葉春秋卻又是搖頭道:「不必,敵在暗,其實不怕賊偷,就怕賊惦記,你越是小心謹慎,他們按兵不動,反而不好,倒不如留個破綻給他們,讓他們浮出水面,好一勞永逸地將他們解決掉更為妥當,那八名刺客,都算是高手,而且在這八人身後,顯然還有一個更可怕的敵人,連我竟都無法發現他的藏匿所在,能調動這些人的人,絕不會是尋常之輩,不過我也不是吃素的。」
葉春秋頓了一下,臉上浮出幾分笑意,接著道:「大家各自做自己的正經事要緊,眼下這樣多的人要安頓,新軍營那兒,新兵也要加緊操練,這件事就不勞你們費心了,我和伯虎來處置。」
好說歹說,總算將依舊憂心忡忡的王守仁和孫琦勸了出去。
唐伯虎看了葉春秋一眼,低聲道;「公爺,這殺人,無非就為了謀財和仇恨,公爺都出了關,若說有什麼仇家,何必要等出關之後動手?小生思慮再三,極有可能是謀財了,可他們殺了公爺,難道還能從鎮國府得到什麼嗎?小生越想,越是覺得蹊蹺,覺得匪夷所思。」
葉春秋微微一笑,道:「其實,也可能是我擋了別人的財路。」
「財路?」唐伯虎不解地搖頭道:「這怎麼可能?誰不曉得,公爺乃是財神爺?怎麼可能會擋到別人財路呢?」
「有得才會有失,這世上哪裡有皆大歡喜之事。」葉春秋笑了,此時,他心裡又想到昨夜裡感受到的那股黑暗中的殺氣,卻是道:「等著吧,很快就會有眉目了。唐先生也是辛苦了,早些去歇息吧,我叫人燒水給你沐浴。」
唐伯虎這才意識到自己身上的血跡,立即露出一張苦瓜臉,連忙應了,正待要告辭,突然想起什麼,道:「公爺,那個……學生有個不情之請。」
葉春秋見他窘迫的樣子,笑道:「但說無妨,何必這樣婆婆媽媽的。」
「那秋香昨夜崴了腳,她挺可憐的,自小就無父無母的,本來這次夫人讓她隨公爺來,自是伺候公爺起居的,端茶遞水,也是她應盡的本份,不過這幾日,她怕是難下地了……」
葉春秋覺得好笑,不由道:「似乎唐兄對秋香格外的熱心啊。
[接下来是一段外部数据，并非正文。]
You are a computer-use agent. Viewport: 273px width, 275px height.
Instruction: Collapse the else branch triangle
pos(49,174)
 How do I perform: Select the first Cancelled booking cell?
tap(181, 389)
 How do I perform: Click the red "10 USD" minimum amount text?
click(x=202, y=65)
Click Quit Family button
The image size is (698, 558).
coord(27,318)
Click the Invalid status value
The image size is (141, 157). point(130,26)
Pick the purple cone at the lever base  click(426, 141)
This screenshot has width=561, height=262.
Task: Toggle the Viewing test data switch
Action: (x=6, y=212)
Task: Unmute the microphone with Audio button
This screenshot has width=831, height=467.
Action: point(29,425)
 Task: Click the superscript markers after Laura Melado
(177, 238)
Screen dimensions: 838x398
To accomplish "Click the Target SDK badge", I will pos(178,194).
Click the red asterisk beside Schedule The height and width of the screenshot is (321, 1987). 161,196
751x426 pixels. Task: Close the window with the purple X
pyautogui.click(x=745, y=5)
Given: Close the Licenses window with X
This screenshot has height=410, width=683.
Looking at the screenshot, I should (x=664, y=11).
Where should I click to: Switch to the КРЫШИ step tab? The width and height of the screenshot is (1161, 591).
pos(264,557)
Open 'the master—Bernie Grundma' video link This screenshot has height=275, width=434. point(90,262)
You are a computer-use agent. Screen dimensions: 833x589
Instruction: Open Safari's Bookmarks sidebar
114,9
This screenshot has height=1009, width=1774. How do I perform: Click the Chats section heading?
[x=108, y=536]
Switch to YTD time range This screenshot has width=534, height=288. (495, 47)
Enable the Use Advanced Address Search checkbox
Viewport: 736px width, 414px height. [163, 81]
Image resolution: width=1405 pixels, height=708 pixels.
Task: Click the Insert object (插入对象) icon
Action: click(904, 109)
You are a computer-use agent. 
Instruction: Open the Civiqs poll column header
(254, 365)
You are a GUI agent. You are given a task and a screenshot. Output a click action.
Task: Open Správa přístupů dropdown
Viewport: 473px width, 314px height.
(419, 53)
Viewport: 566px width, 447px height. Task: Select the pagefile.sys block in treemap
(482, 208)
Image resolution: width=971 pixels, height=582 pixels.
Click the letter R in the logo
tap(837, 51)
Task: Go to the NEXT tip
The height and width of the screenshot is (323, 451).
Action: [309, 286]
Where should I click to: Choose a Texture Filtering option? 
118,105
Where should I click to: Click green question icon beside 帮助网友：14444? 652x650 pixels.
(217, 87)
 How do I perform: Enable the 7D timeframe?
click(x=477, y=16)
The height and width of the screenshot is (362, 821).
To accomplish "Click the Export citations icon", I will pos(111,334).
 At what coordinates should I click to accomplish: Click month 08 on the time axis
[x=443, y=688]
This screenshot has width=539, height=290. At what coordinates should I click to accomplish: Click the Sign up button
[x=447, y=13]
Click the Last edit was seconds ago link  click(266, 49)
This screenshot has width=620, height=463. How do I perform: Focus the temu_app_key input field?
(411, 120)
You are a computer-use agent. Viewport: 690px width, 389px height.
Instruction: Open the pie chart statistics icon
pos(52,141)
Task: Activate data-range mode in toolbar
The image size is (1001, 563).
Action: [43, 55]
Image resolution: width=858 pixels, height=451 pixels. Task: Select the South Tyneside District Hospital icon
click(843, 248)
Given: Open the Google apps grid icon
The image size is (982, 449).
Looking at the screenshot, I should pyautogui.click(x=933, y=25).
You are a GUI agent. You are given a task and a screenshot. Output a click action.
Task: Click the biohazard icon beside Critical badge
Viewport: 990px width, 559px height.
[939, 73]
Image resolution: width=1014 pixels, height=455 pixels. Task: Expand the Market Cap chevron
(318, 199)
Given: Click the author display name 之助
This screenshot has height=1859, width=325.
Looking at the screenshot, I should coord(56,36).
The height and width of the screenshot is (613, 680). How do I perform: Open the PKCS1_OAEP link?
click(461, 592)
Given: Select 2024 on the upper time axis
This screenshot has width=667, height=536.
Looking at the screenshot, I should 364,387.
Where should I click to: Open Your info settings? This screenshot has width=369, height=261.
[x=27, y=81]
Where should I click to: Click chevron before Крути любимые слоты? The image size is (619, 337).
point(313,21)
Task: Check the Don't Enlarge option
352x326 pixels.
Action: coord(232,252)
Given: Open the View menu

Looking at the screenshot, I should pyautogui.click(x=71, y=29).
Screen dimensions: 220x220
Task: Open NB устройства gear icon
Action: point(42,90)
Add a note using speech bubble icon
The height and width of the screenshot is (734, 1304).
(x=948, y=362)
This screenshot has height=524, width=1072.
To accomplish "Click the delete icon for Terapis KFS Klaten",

」
「不,不不不……」唐伯虎連忙辯解道:「這……這話怎麼說的,我只是覺得她身世可憐,和我一樣,學生心裡有惻隱之心。」
葉春秋立即道:「唐兄,我自幼便沒了母親,和老父回到族中,也是被人奚落嘲笑,論起來,我的家世也很可憐哪。」
「啊……」唐伯虎有些懵了:「我的意思是,學生……哎,公爺莫要取笑學生了,學生當真只是憐惜秋香,她有個兄弟,當初還想賣她去窯子裡呢,若不是遇到夫人那樣的好主子,估計更加悲慘。」
他不說還好,一說,葉春秋反而怔住了,下一刻反應過來,連忙道:「唐兄,你和秋香都已到了這樣的地步了?我記得你昨夜才和她接近一些,這種女兒家羞於言齒的事,她也對你說了?昨夜你沒有睡吧?」(未完待續。)